▼
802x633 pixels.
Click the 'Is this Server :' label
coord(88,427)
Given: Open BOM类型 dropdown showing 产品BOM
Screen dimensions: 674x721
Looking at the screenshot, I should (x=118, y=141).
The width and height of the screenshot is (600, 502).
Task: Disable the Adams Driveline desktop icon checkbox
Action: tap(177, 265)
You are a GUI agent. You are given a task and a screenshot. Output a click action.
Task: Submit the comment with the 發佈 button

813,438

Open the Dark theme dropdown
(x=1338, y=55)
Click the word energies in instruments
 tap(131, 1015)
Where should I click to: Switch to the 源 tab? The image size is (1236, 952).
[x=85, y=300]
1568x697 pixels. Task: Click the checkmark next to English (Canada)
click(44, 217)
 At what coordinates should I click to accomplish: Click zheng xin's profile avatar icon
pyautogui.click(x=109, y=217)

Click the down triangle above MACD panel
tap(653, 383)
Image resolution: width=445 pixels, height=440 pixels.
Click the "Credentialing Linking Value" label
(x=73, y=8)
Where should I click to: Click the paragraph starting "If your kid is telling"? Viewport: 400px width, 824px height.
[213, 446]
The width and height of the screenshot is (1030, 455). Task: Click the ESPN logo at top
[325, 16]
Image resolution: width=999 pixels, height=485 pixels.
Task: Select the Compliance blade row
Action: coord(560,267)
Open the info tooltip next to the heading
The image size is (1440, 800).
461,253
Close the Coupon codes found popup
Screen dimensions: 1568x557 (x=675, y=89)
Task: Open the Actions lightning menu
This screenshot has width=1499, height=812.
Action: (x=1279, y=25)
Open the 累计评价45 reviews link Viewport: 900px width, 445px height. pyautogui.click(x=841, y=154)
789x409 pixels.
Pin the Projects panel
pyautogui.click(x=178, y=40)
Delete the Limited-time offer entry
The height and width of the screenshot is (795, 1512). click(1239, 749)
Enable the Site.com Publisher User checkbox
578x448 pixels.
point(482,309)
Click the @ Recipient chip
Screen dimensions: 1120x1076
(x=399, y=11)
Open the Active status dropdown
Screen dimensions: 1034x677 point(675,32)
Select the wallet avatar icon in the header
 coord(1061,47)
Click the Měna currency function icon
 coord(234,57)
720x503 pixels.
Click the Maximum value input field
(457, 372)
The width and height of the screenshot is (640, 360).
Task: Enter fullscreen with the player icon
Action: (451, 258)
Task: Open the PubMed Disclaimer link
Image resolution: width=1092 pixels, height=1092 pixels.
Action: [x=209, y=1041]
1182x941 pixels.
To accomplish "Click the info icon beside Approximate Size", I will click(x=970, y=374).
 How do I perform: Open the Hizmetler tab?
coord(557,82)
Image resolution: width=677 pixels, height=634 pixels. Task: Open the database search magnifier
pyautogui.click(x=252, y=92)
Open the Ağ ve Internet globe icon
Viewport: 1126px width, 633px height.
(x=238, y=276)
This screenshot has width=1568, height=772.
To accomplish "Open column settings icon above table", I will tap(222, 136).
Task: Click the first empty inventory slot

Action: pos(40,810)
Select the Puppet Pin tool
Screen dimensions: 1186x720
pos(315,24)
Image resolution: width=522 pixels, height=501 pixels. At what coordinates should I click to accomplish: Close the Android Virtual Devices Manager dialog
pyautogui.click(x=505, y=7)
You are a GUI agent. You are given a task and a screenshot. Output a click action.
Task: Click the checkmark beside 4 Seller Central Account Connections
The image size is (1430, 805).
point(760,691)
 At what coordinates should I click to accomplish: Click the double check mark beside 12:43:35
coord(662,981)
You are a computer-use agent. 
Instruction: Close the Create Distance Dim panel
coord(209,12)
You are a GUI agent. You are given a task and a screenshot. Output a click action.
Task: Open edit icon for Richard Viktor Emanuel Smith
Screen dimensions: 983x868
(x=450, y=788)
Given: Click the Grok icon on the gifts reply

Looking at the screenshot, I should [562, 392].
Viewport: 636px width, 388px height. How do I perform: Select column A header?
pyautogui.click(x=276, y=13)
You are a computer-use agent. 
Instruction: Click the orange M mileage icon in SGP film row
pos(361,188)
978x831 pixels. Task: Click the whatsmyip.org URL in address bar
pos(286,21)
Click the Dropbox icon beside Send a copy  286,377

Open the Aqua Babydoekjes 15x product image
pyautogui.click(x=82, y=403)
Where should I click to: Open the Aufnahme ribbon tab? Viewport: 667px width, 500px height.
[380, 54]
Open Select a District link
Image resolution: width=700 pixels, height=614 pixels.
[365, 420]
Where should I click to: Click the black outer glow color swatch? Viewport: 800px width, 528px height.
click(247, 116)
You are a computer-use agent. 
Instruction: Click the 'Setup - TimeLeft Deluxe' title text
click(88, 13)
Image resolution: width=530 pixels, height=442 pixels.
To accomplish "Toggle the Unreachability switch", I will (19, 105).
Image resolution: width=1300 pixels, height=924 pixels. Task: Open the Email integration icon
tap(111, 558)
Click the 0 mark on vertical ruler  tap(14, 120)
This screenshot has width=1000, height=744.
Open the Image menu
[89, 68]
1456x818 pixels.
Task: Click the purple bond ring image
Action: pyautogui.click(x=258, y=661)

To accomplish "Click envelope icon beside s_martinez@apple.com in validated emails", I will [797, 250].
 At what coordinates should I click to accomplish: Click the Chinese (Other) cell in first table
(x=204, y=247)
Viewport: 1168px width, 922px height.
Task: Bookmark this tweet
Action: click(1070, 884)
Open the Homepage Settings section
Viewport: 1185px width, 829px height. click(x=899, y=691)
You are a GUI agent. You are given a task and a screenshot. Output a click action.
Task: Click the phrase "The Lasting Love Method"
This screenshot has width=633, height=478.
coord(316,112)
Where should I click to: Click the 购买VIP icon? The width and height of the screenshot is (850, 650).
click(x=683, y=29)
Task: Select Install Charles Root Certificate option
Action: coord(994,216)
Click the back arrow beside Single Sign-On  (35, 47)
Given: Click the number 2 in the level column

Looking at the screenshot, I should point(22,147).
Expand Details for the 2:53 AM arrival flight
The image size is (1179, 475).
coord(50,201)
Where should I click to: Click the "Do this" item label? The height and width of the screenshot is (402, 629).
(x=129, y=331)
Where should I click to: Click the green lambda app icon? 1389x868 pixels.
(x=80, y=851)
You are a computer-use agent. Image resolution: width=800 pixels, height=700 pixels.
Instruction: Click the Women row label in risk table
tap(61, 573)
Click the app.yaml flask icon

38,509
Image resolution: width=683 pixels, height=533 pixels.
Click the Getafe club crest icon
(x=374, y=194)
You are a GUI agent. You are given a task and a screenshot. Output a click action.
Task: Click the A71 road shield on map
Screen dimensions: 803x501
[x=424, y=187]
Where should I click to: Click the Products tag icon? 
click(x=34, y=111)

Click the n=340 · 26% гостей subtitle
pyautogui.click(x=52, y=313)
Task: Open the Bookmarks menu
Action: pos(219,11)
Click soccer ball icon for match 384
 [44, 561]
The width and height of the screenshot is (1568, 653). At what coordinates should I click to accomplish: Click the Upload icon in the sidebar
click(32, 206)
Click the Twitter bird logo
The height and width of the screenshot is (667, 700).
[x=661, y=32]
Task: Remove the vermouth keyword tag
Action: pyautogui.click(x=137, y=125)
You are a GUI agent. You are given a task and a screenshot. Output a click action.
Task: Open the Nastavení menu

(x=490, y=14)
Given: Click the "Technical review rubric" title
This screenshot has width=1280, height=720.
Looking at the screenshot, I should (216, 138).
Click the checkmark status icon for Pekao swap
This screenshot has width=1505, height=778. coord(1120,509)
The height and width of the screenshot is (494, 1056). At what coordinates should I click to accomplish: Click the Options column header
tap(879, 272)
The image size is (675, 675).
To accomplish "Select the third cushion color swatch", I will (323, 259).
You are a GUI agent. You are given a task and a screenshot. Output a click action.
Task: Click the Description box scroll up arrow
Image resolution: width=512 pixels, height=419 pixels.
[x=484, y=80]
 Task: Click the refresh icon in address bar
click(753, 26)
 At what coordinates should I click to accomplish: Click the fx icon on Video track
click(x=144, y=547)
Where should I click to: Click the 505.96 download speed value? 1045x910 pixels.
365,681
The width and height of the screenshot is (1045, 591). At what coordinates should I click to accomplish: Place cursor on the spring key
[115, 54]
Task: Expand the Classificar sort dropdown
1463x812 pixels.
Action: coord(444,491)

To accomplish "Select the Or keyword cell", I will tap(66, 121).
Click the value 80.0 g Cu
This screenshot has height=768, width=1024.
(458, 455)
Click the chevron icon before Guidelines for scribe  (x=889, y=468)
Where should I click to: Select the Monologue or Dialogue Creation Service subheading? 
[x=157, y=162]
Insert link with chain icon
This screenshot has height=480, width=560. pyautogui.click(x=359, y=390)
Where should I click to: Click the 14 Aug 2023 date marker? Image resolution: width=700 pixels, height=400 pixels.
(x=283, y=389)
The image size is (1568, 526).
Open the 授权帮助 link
▲
**TRY IT**: Copy out every line of the material above that contains the string "arrow".

**TASK SOLUTION**:
Click the back arrow beside Single Sign-On  (35, 47)
Task: Click the Description box scroll up arrow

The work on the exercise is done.